White House Loses Top Adviser On Violence Against Women
White House Adviser on Violence Against Women Lynn Rosenthal speaks before President Barack Obama arrives at an event marking Domestic Violence Awareness Month in the East Room of the White House in Washington, Wednesday, Oct. 27, 2010. (AP Photo/Charles Dharapak)
White House Adviser on Violence Against Women Lynn Rosenthal speaks before President Barack Obama arrives at an event marking Domestic Violence Awareness Month in the East Room of the White House in Washington, Wednesday, Oct. 27, 2010. (AP Photo/Charles Dharapak)

WASHINGTON -- Vice President Joe Biden is losing his top adviser on violence against women, The Huffington Post has learned.

Lynn Rosenthal, who has been a senior adviser to Biden since July 2009, will step down Friday. She is moving on to become the Vice President of External Affairs at the National Domestic Violence Hotline, and will remain in Washington, D.C.

Rosenthal has coordinated the White House's efforts to reduce domestic violence homicides, address domestic violence in the workplace and raise awareness about the effects of violence on youth. She's also served on the White House Council on Women and Girls.

Violence against women is one of Biden's signature issues. As a senator, he wrote the 1994 Violence Against Women Act, and he was instrumental in ushering through the law's reauthorization as vice president in 2013, when House Republicans unexpectedly held it up over its inclusion of new protections for Native American victims of abuse.

He regularly works to keep the issue in the spotlight.
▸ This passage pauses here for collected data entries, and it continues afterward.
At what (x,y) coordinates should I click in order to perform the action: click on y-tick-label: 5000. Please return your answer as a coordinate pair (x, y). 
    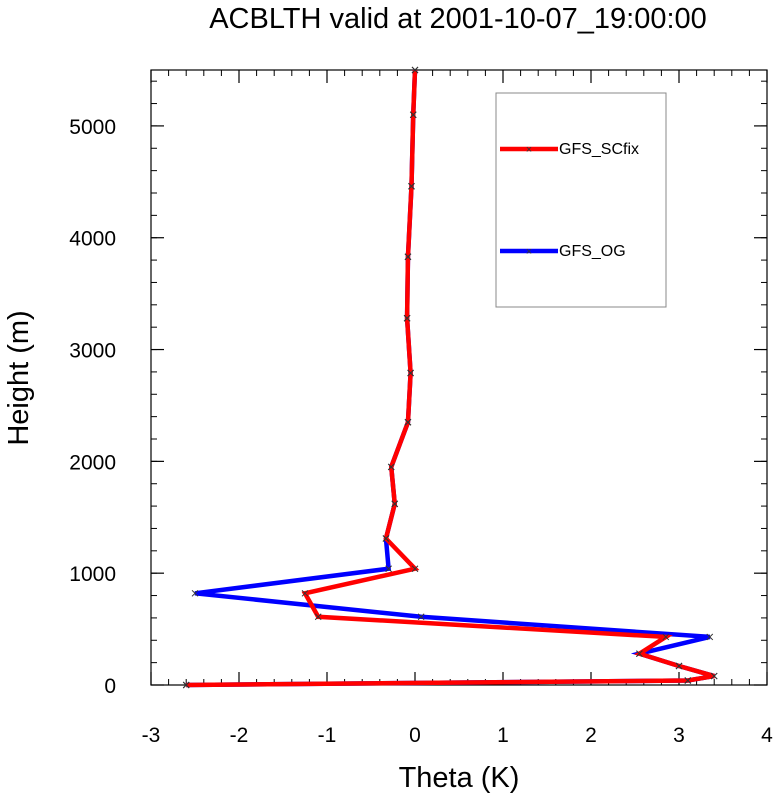
    Looking at the image, I should click on (92, 128).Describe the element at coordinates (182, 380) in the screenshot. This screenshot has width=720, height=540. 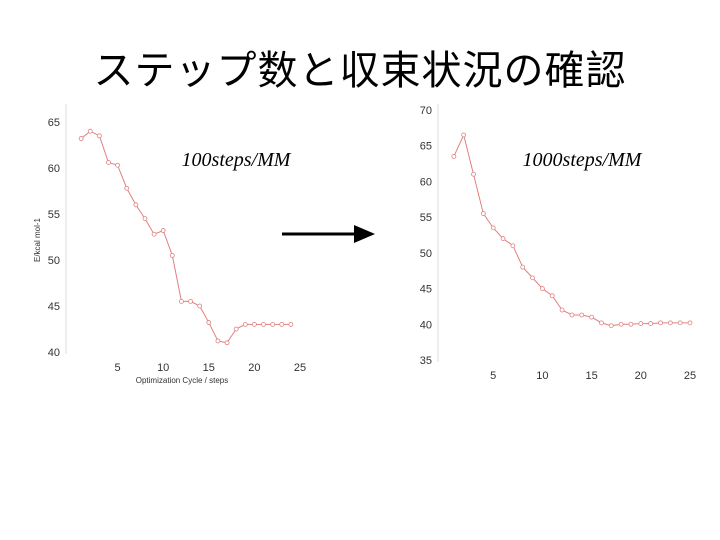
I see `x-axis-label: Optimization Cycle / steps` at that location.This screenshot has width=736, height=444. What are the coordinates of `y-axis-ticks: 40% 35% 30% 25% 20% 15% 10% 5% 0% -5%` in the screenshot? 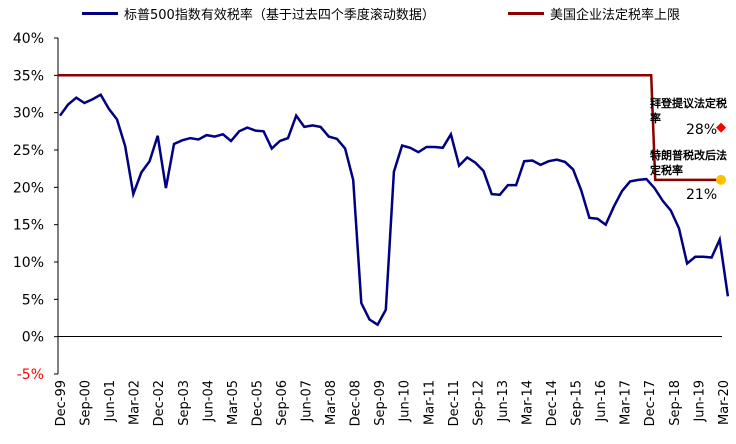 It's located at (36, 207).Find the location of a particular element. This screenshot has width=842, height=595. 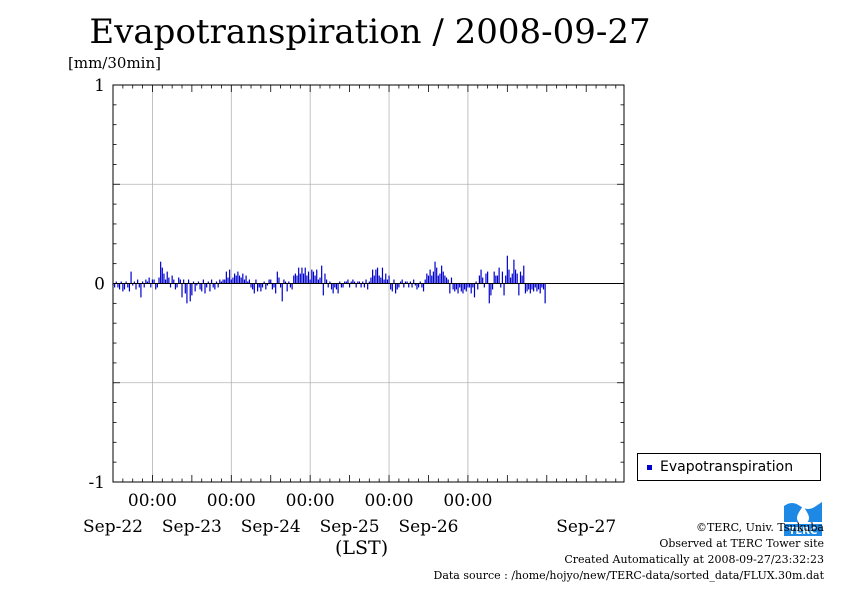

During remarks last month at the White House Tribal Nations Conference, he described domestic violence as an "epidemic" that "cuts to the very core of how we measure ourselves as a society."
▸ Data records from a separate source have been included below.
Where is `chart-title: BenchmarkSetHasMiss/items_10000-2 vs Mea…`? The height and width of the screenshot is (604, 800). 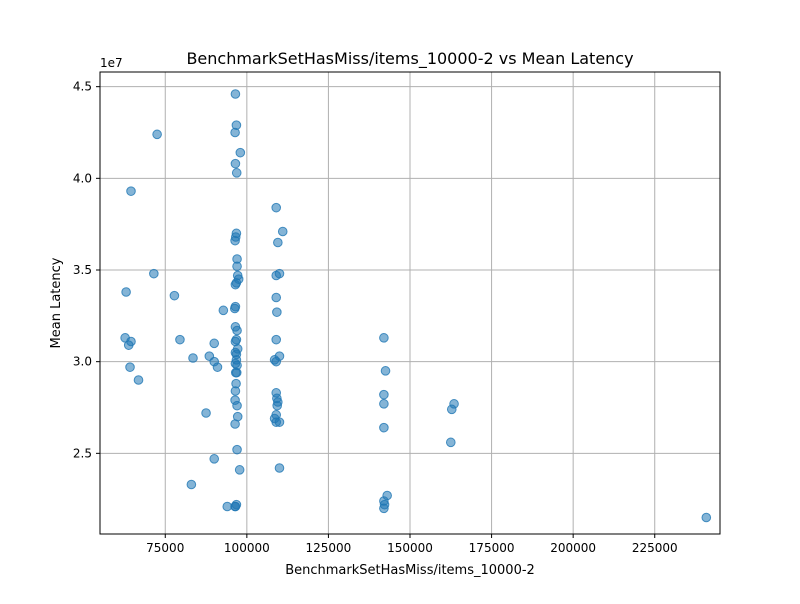 chart-title: BenchmarkSetHasMiss/items_10000-2 vs Mea… is located at coordinates (410, 59).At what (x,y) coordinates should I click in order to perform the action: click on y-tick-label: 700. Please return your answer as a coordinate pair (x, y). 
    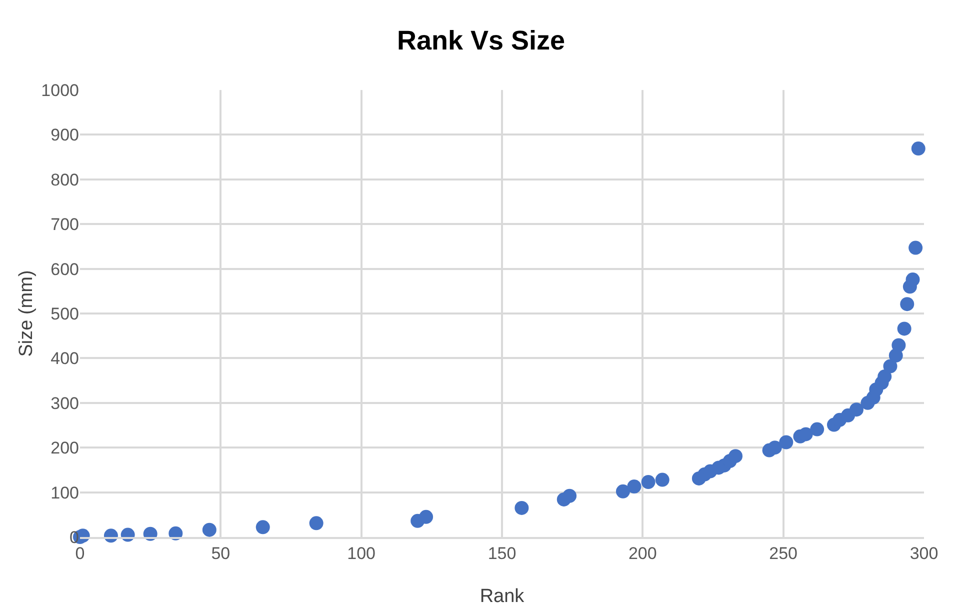
    Looking at the image, I should click on (64, 224).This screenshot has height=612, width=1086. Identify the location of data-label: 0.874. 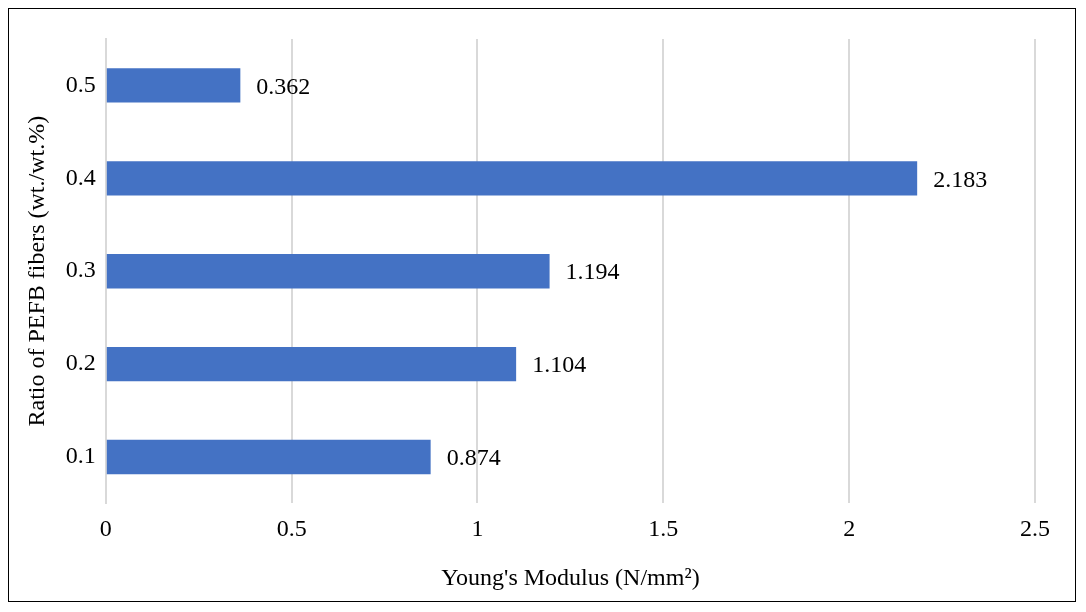
(474, 458).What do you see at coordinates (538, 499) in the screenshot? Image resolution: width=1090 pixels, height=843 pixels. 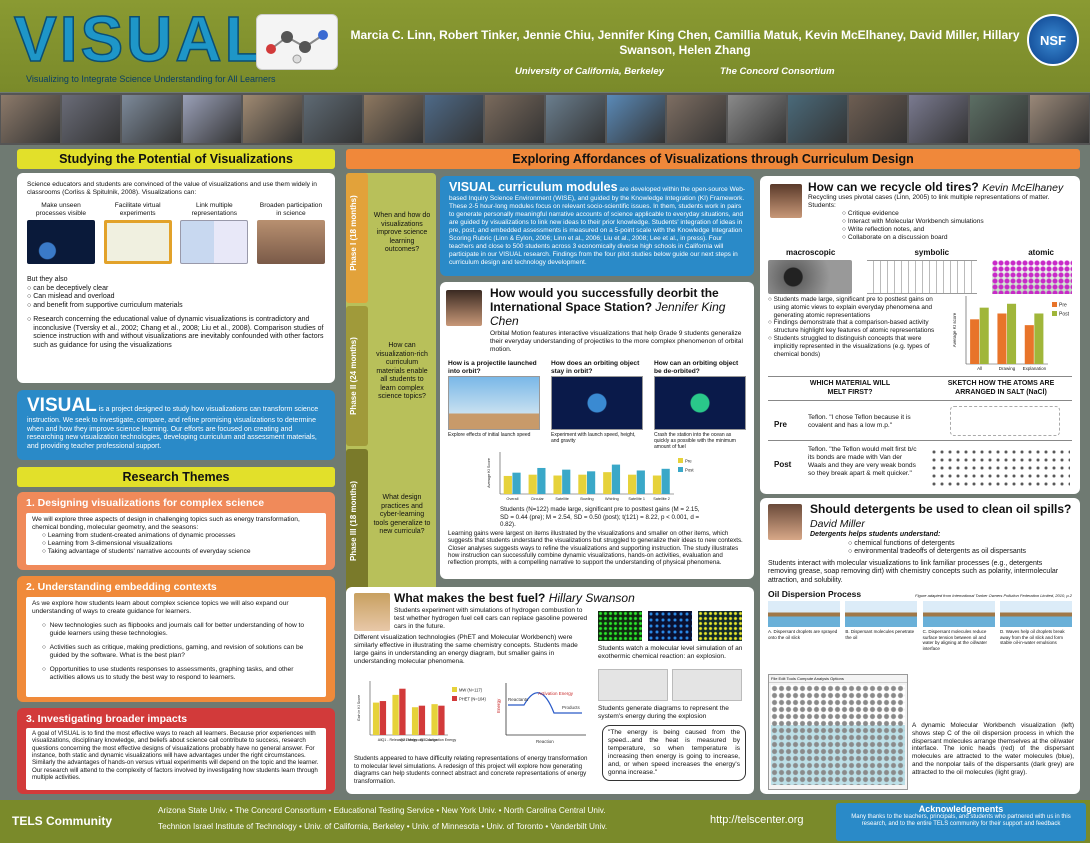 I see `tick-label: Circular` at bounding box center [538, 499].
In a statement provided to The Huffington Post, Biden described how Rosenthal has been by his side for decades as they pushed initiatives to counter domestic violence.

"She was there as an advocate in the trenches when I wrote the Violence Against Women Act twenty years ago. She was there when President Obama and I were sworn into office, and my first request was to have Lynn made the first-ever White House Advisor on Violence Against Women. She was there when we reauthorized the Violence Against Women Act over the years—working to prevent domestic violence homicides and extending protections to Native American women, and LGBT Americans. She worked with me to reach a new generation of young women and to get men involved in speaking out about abuse," Biden said.

"While she is leaving the White House, I know she will continue to be a passionate voice for the right of every woman -- and every person -- on the planet to be free from violence and abuse," he continued. "That's the right that measures who we are as a country -- and it is what measures the work of Lynn’s life."

Rosenthal's allies in the domestic violence community hailed the effect she's had on focusing the White House's attention on sexual assault. During her time with the administration, Sexual Assault Awareness Month was recognized for the first time, the White House backed major sexual assault provisions in the reauthorization of the Violence Against Women Act, and a campus sexual assault initiative was launched.

"Never before have a President and Vice President spoken out directly on the issue of sexual assault," said Terri Poore of the National Alliance to End Sexual Violence. "Lynn's work will have ripple effects on addressing and preventing sexual violence for decades to come."